Mapping: NEW and IMPROVED

We know that the Romans made maps.  We know what a few of them physically look like, and we know, indirectly, the general scheme of many others, through textual descriptions.  These are remarkable on their own, sharing with us the ancients’ visualization and understanding of their globe.  We also have a pretty good sense from engravings, ruins, and archaeology of what some parts of the empire looked like.  But we seem to be preoccupied with developing modern maps of the historical Roman Empire further, and having these available on the web.  There are tons of articles, sites, and blogs devoted to the exploration of how we piece together artifacts and archaeology, and how we visualize this information.  We can talk about Classics, we can blog about it, we can immerse ourselves in its words, and now we can take virtual tours of it!  Of course these are not exactly like wandering the streets of ancient Rome, but they are pretty close.  They allow us to be stunned by the size of the Pantheon, the height of Trajan’s column, and the sheer vastness of the empire and its connections. 

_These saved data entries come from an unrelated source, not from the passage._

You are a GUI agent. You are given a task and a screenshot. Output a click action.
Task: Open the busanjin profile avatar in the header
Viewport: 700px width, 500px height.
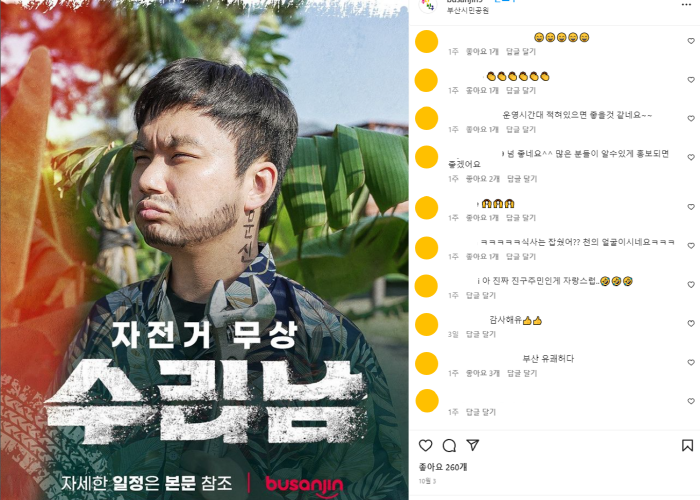click(428, 5)
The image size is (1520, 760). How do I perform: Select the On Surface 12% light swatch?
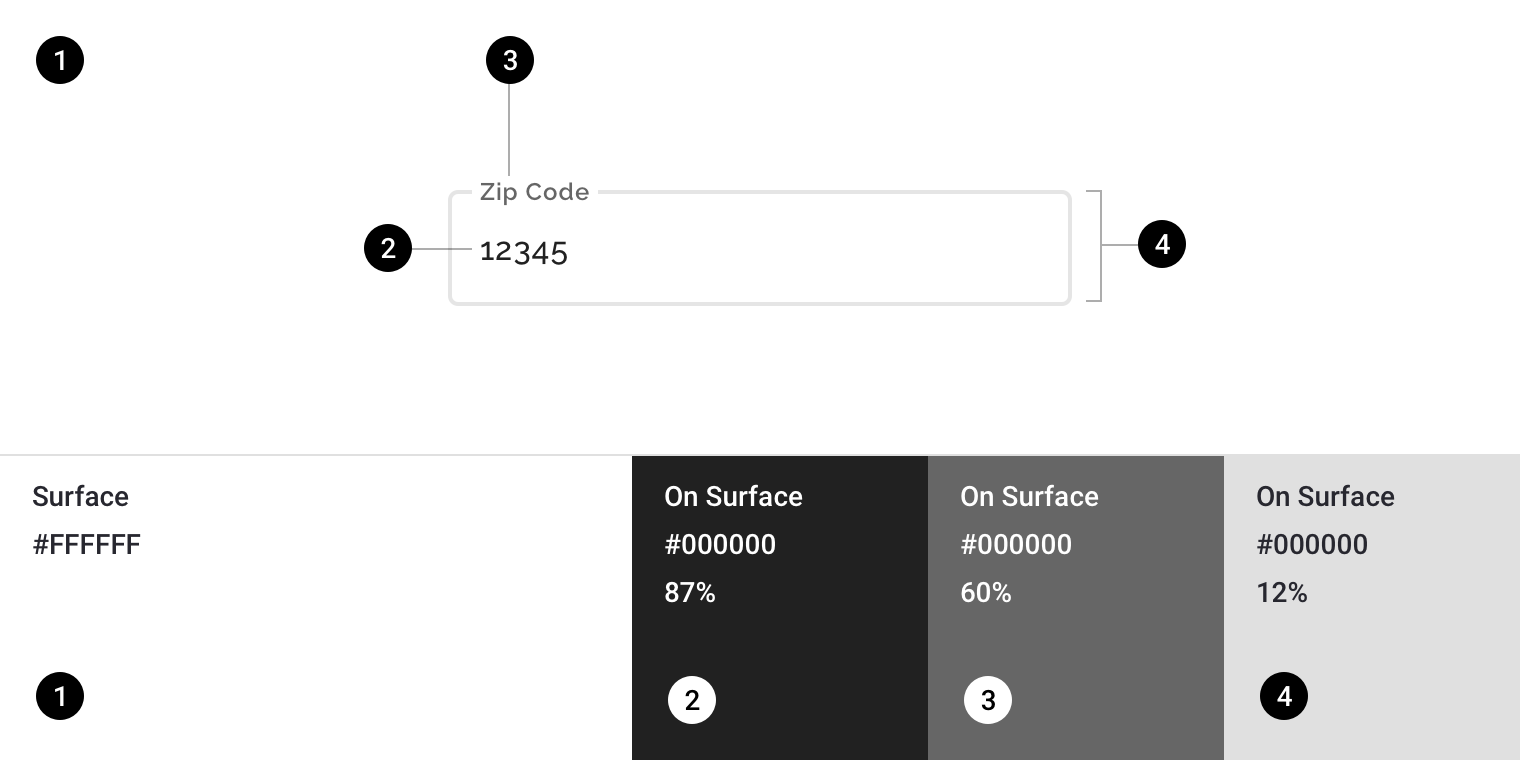click(x=1372, y=608)
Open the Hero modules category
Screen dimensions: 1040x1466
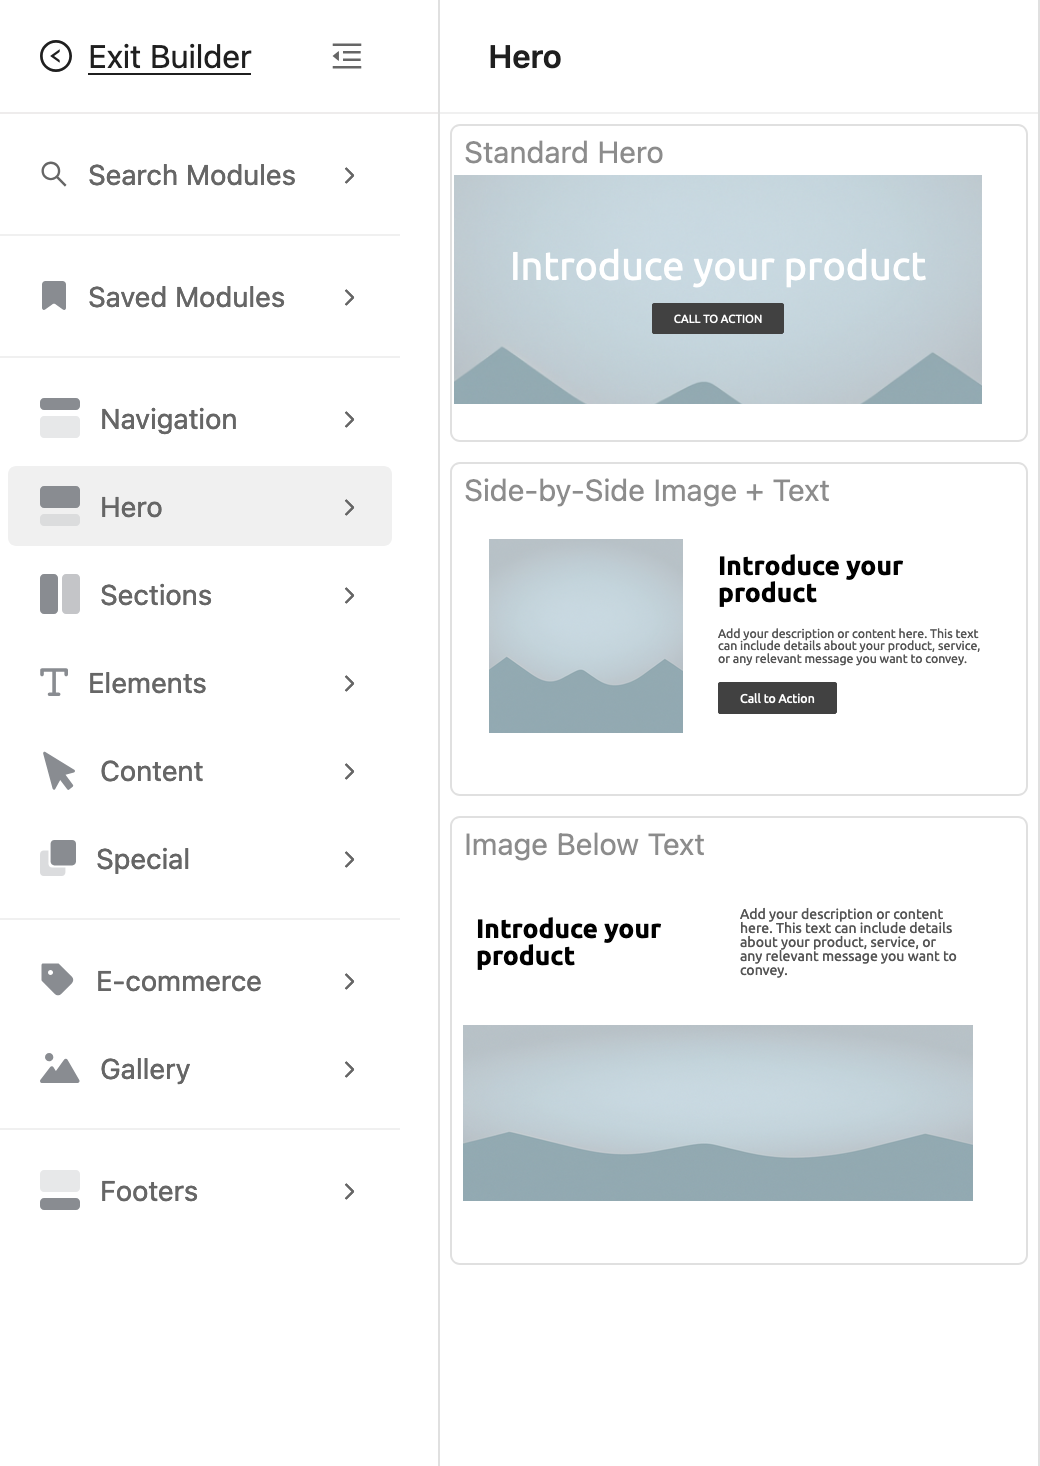click(200, 506)
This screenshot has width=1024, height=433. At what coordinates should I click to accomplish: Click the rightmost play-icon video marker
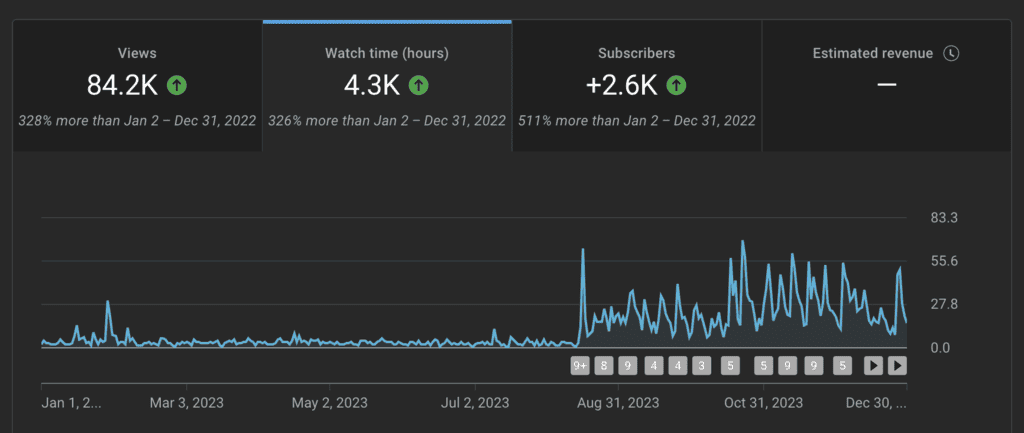897,366
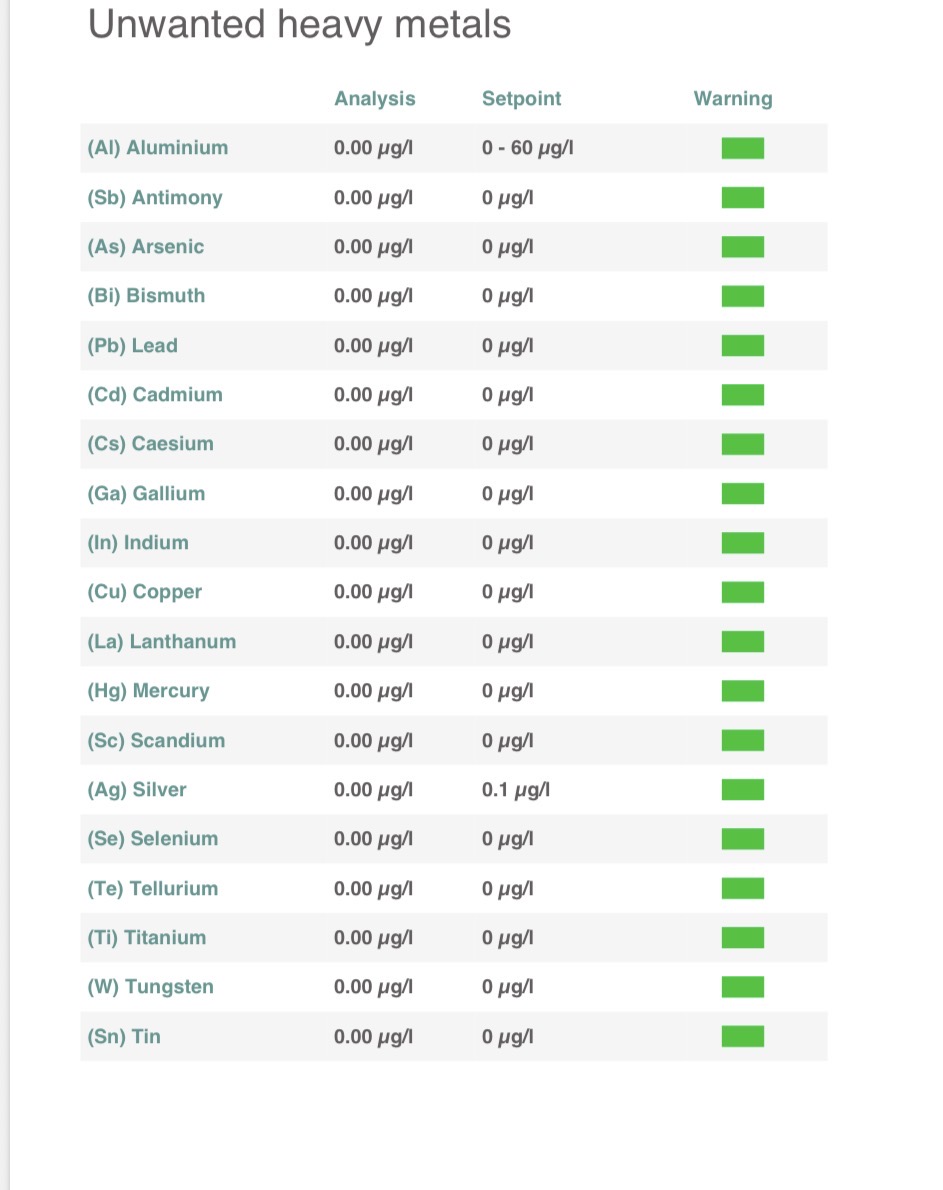Screen dimensions: 943x1190
Task: Click the green warning indicator for Lead
Action: point(743,346)
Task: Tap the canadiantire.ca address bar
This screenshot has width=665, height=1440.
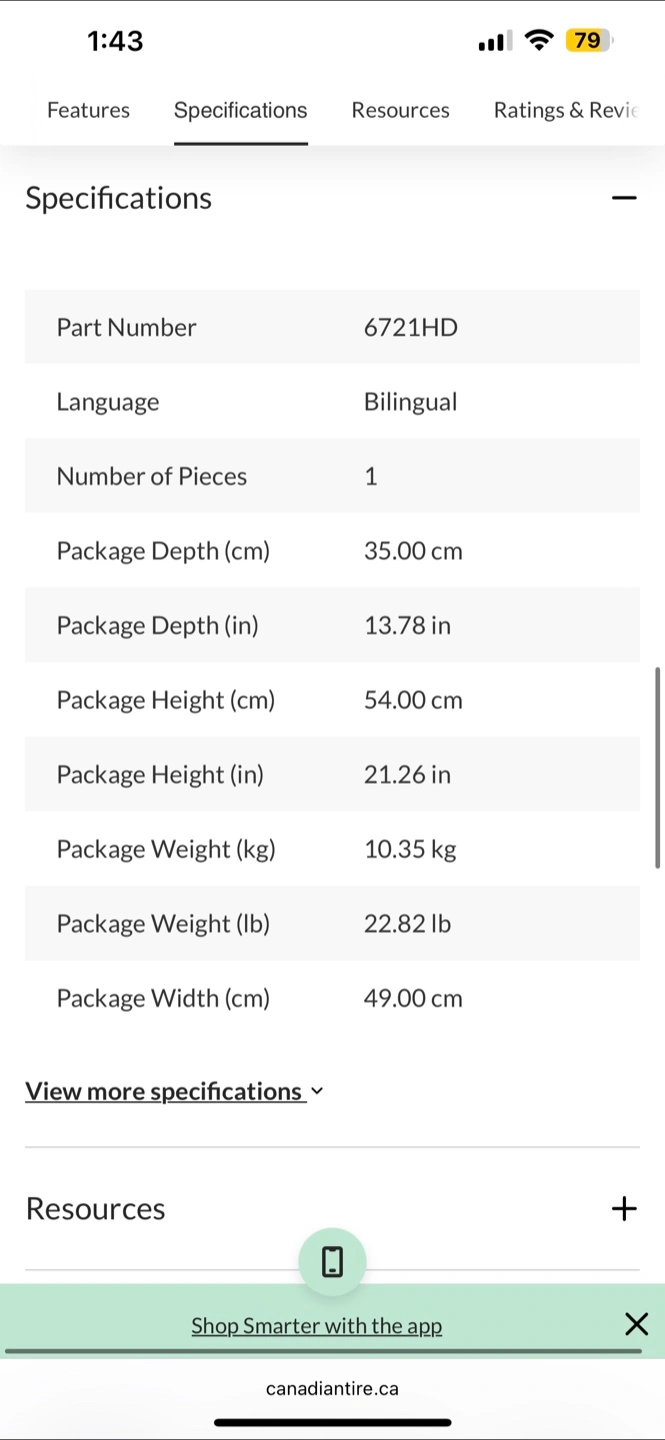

There are some cool projects that explore the connectivity of societies and geographical areas. (For a modern one, check this out.  I saw it on Lydia’s Facebook, but it came from NPR’s “Krulwich Wonders” series.)  It is really intriguing to think about geography in terms of the actual relationships between people and places, not the arbitrary borders drawn by the ruling global powers.  If you’ve ever taken a history or political science class, you should be familiar with the dilemmas presented when trying to match up the nation and the state (for example, Japan is easy, but Iraq is hard.).  For this reason, maps that are more than just visualizations of arbitrary and familiar borders are much more interesting.  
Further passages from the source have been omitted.